Funny, I'd put it the other way around. Isn't searching what we do when we don't know exactly where something is?

And – admitting I might not be a stereotypical computer user as my files have a high level of organisation – isn't searching the high-level kludge that fails relatively often, especially with hard to parse binary information?

I couldn't imagine relying more on meta-search than knowledge of where my files are located. A tag tool might be nice though, as it enables you to create an alternative hierarchy more suitable to a specific activity without completely abstracting away the physical layout.


Tags and folders are a way to structure and organize your stuff, not a kludge. Tagging things, or placing them in containers (possibly also containing other containers) are valuable to add metadata and semantics to the entities.

In a way, placing things in folders is some kind of (hierarchical) tagging, in which those 'tags' (folder and file names) form a traversable path to the entity. Adding tags to entities adds another retrieval path to the objects.


Folders/directories are a necessity as long as we continue to distribute collections of files the way we do. I'm not sure what github would look like in a world without directories, nor how file naming would work. Do you have a proposal for the issues that doing away with directories brings up?


Folders are only a human factor necessity. Tags forming a graph of related files are more capable, but harder to manage mentally since they can reach any part of the system and cross boundaries.

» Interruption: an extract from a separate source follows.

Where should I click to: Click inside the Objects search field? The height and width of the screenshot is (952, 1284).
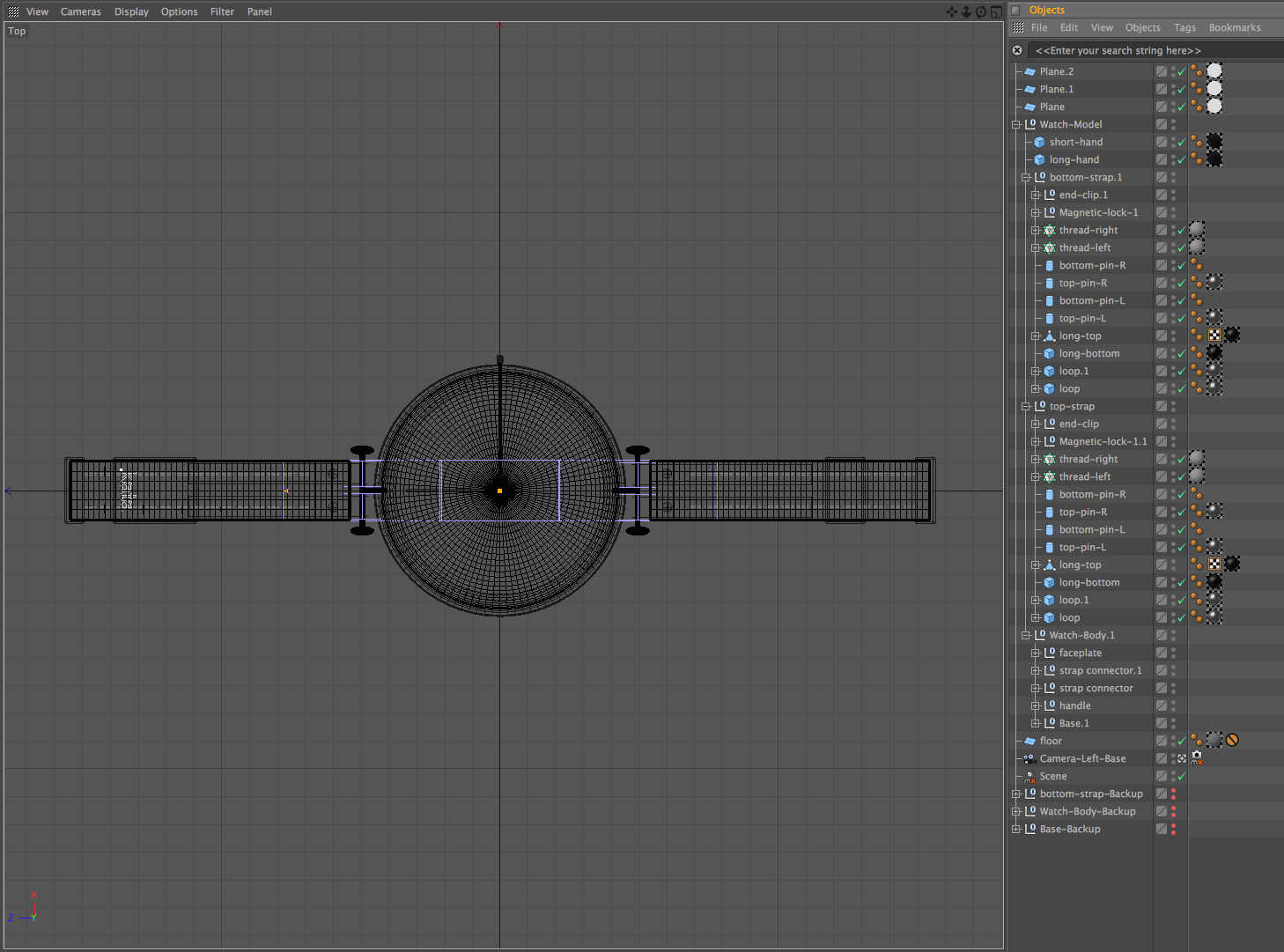1118,50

Search doesn't help when you don't remember filename.


Sure it does when the search also investigates the contents of the files.

For example, GMail and Outlook do this for mail items -- you don't need to know the subject, which is comparable to the file name, to retrieve an email -- and Google Desktop Search (discontinued) or Copernic does this for file systems. It is almost as if every system-retrievable item inside a file (e.g. every word in a text document) automatically becomes a searchable item of the file.

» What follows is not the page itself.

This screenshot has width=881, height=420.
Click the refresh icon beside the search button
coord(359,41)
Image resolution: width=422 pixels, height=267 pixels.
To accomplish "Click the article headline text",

The Outlook is a prime example for situation when pure search doesn't help. When I'm looking for some mail 1+ year old I sometimes don't even remember one correct word in it. Then I resort to some kind of tag system - folders, timestamps etc. And some times I don't find it at all.


So far this only works with text-based files. For videos or photos, there's usually not much good metadata or machine-readable file content.


In an ideal world it should be enough to remember a couple of key words in the file, and possibly some relevant metadata.

In an even more ideal world I should be able to search for "all pictures of my daughter from last Christmas, unless they are out of focus".